Además, la ley busca evitar la destrucción de valor a lo largo de la cadena: cada operador debe pagar al inmediatamente anterior un importe igual o superior al coste que este haya asumido. También establece límites para las ventas finales al consumidor por debajo del precio real de adquisición, con determinadas excepciones para productos perecederos próximos a quedar inutilizados.
Por eso, el nuevo estudio puede resultar útil en una inspección, pero el dato medio no sustituye la necesidad de acreditar los costes reales de cada caso.
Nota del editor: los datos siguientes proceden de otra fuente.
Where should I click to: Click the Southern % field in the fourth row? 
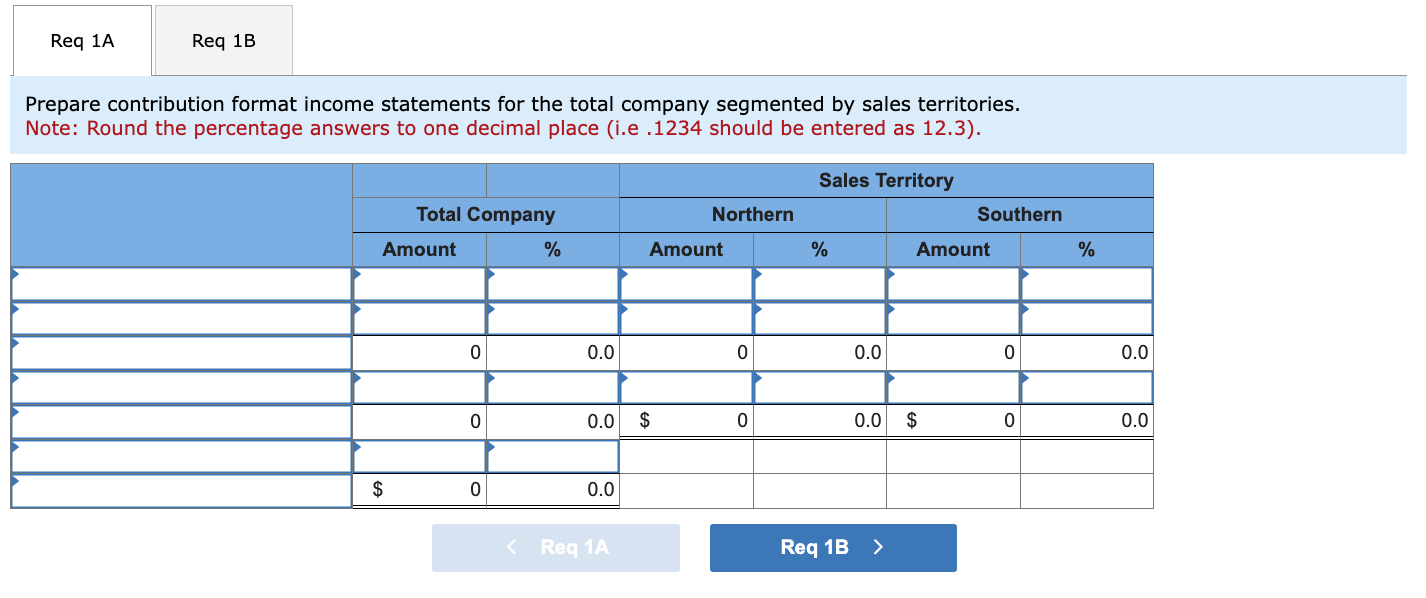[x=1087, y=386]

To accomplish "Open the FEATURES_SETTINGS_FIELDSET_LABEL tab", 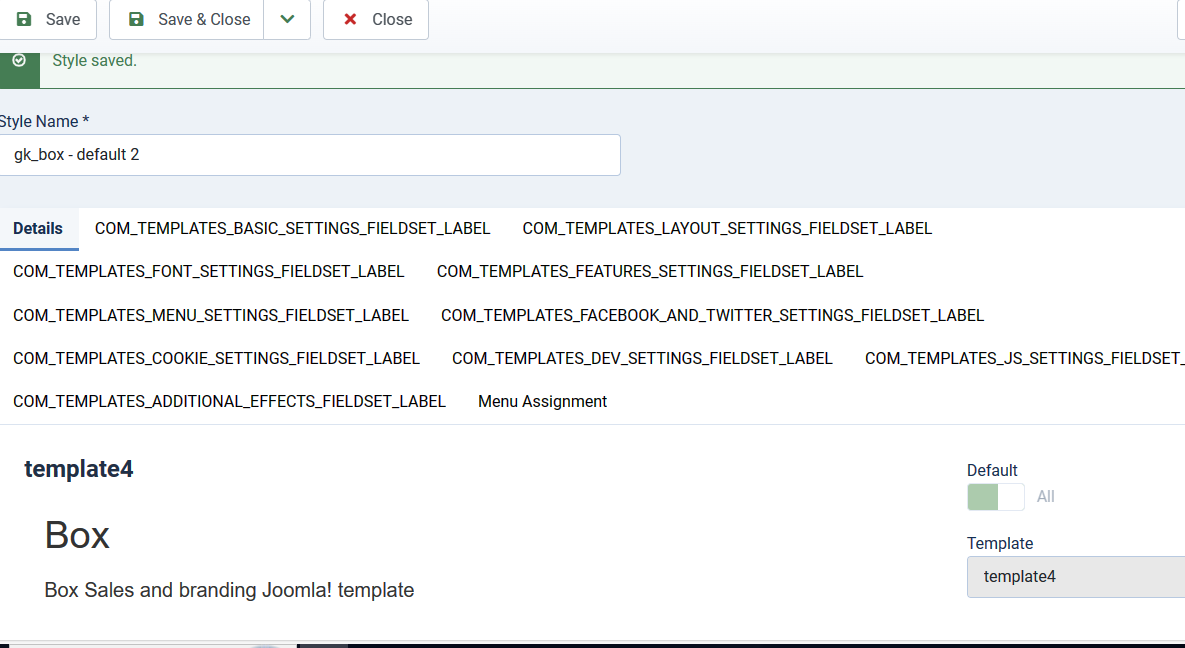I will (649, 271).
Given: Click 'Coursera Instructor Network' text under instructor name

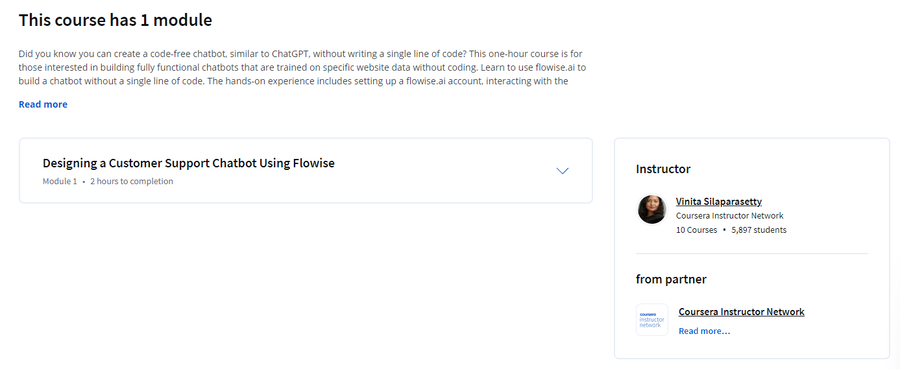Looking at the screenshot, I should [730, 216].

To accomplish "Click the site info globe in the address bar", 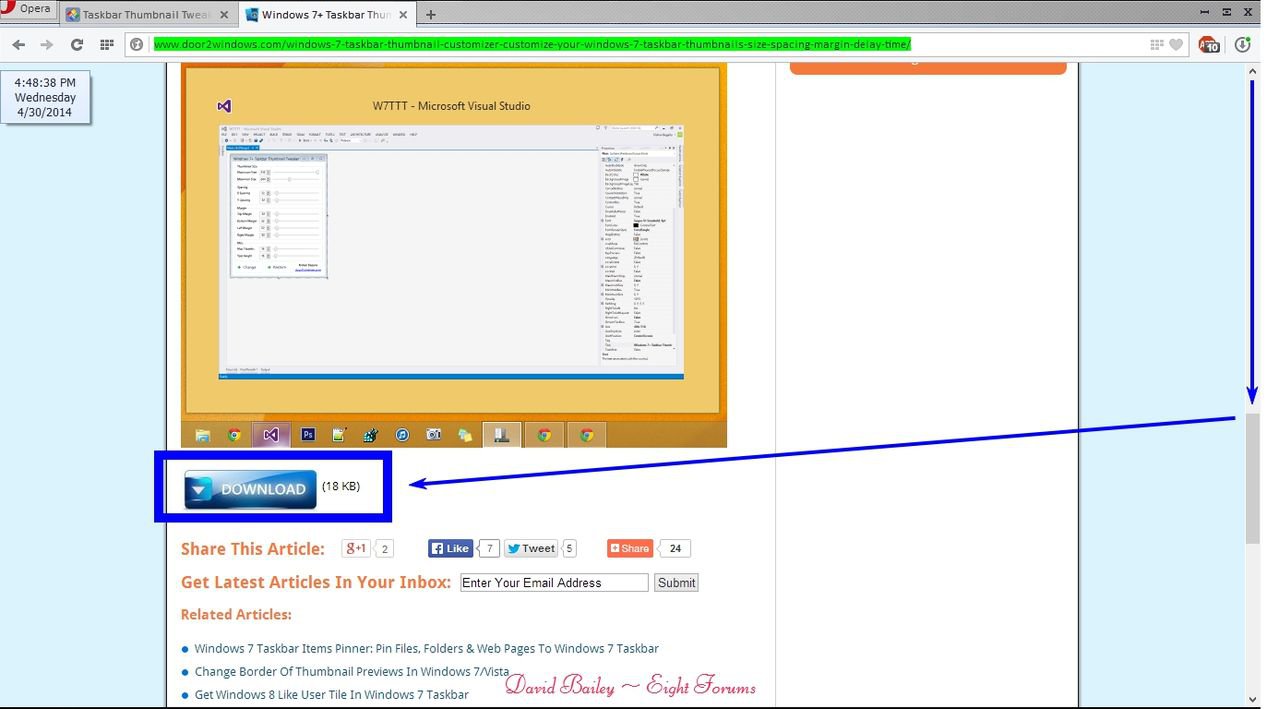I will pos(137,44).
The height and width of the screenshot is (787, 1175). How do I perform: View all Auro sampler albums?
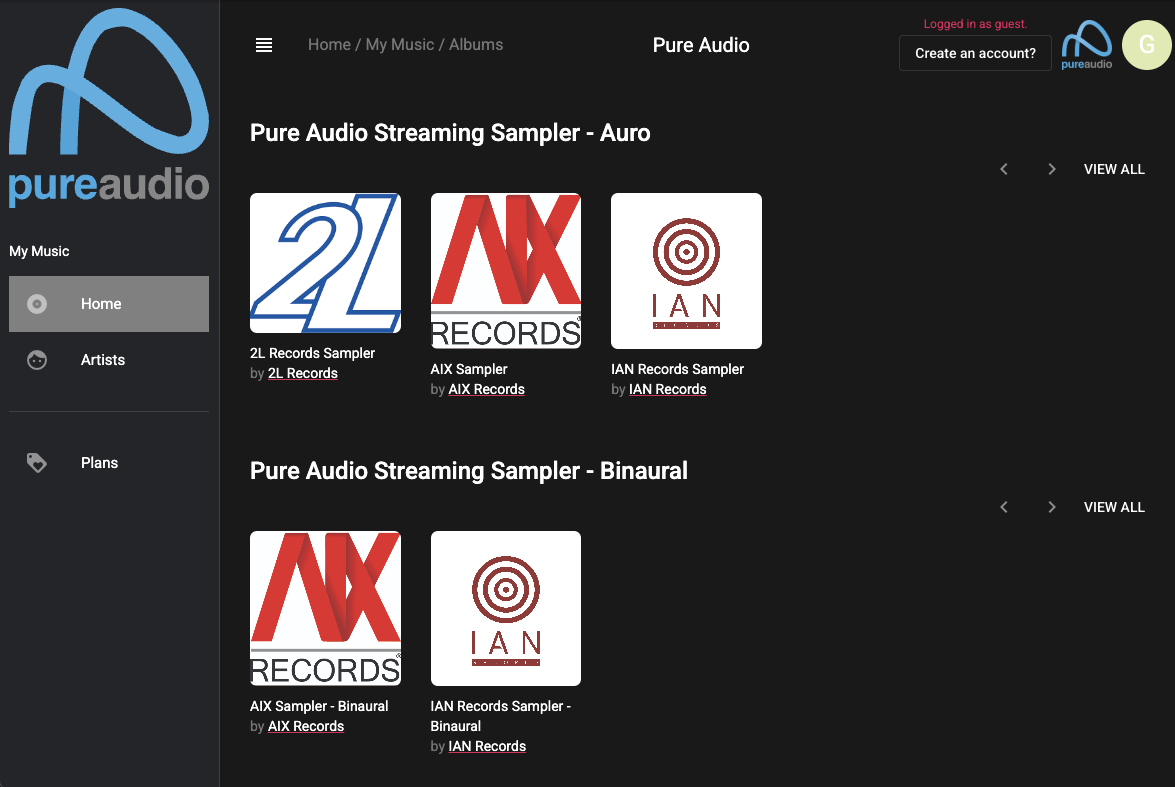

La campaña de 2026 ya apunta a un coste más próximo a 20 céntimos
La referencia de 18 céntimos tiene otra letra pequeña: está construida sobre datos de la campaña de 2025. Para la campaña actual, la propia Consejería ha señalado que la evolución de los gastos podría acercar el coste de producción a 0,20 euros por kilo.
El sector llega además con menos superficie cultivada. Castilla y León ha pasado de cerca de 19.500 hectáreas en 2025 a unas 16.600 hectáreas esta campaña, mientras las previsiones apuntan a una cosecha cercana a las 800.000 toneladas. La Administración relaciona esa reducción con los elevados costes y con la incertidumbre sobre los precios de venta.
No es un cultivo menor para la Comunidad. Castilla y León continúa siendo la principal productora española de patata y concentra alrededor de la mitad de la producción nacional según los datos presentados ahora por la Consejería. Ya en abril, la Junta situaba su peso en el 44,6% de la producción española con los datos entonces disponibles.
La respuesta anunciada pasa por reforzar las inspecciones sobre las relaciones comerciales y utilizar el estudio como una referencia adicional para revisar que los contratos reflejan correctamente los costes soportados por los productores. También se ha planteado reforzar la coordinación con el Ministerio de Agricultura y con la Agencia de Información y Control Alimentarios.

Qué significa para quien compra patatas en el supermercado
Para el bolsillo del consumidor hay que evitar una conclusión demasiado rápida. Que producir un kilo cueste de media 18 céntimos no significa que la patata deba venderse a ese precio en la tienda, ni que el nuevo estudio vaya a provocar por sí solo una subida concreta en el supermercado.
El precio que paga un hogar corresponde al producto después de pasar por distintos eslabones de la cadena. Lo que se intenta proteger con estos controles es que el precio no se construya a costa de obligar al agricultor a asumir pérdidas contrarias a las reglas de la cadena alimentaria. La normativa también protege la formación de valor en los siguientes eslabones.
La Junta ha pedido además a los consumidores que revisen el origen de las patatas en el etiquetado, tanto en el producto envasado como en la venta a granel. Es una cuestión distinta del precio: elegir producto nacional no garantiza pagar menos, pero permite saber qué se está comprando y de dónde procede.
La clave, por tanto, está en no confundir tres cifras diferentes: coste de producción, precio que recibe el agricultor y precio final de venta al público. Los 18 céntimos corresponden al primero y son una media calculada con datos de 2025. Para esta campaña, el coste real puede ser mayor y dependerá de cada explotación.